* **ACTIVITY**: The records that follow need to be output exactly as they are.

* **DATA FOR ANALYSIS**:
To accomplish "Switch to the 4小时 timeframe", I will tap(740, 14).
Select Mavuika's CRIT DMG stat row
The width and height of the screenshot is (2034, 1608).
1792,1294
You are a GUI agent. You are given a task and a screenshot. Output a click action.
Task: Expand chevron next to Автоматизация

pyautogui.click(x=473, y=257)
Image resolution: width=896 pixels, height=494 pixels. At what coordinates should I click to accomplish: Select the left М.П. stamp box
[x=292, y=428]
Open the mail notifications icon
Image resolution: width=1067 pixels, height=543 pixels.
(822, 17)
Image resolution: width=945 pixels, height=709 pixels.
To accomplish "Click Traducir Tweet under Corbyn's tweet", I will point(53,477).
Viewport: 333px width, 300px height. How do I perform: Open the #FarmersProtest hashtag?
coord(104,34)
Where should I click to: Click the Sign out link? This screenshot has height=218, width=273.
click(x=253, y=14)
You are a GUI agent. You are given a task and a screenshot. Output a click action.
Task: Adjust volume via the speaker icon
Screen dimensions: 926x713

* **ANSWER SECTION**:
To accomplish "Switch to the 4小时 timeframe", I will tap(740, 14).
Select Mavuika's CRIT DMG stat row
The width and height of the screenshot is (2034, 1608).
1792,1294
You are a GUI agent. You are given a task and a screenshot. Output a click action.
Task: Expand chevron next to Автоматизация

pyautogui.click(x=473, y=257)
Image resolution: width=896 pixels, height=494 pixels. At what coordinates should I click to accomplish: Select the left М.П. stamp box
[x=292, y=428]
Open the mail notifications icon
Image resolution: width=1067 pixels, height=543 pixels.
(822, 17)
Image resolution: width=945 pixels, height=709 pixels.
To accomplish "Click Traducir Tweet under Corbyn's tweet", I will point(53,477).
Viewport: 333px width, 300px height. How do I perform: Open the #FarmersProtest hashtag?
coord(104,34)
Where should I click to: Click the Sign out link? This screenshot has height=218, width=273.
click(x=253, y=14)
You are a GUI agent. You are given a task and a screenshot. Output a click action.
Task: Adjust volume via the speaker icon
Screen dimensions: 926x713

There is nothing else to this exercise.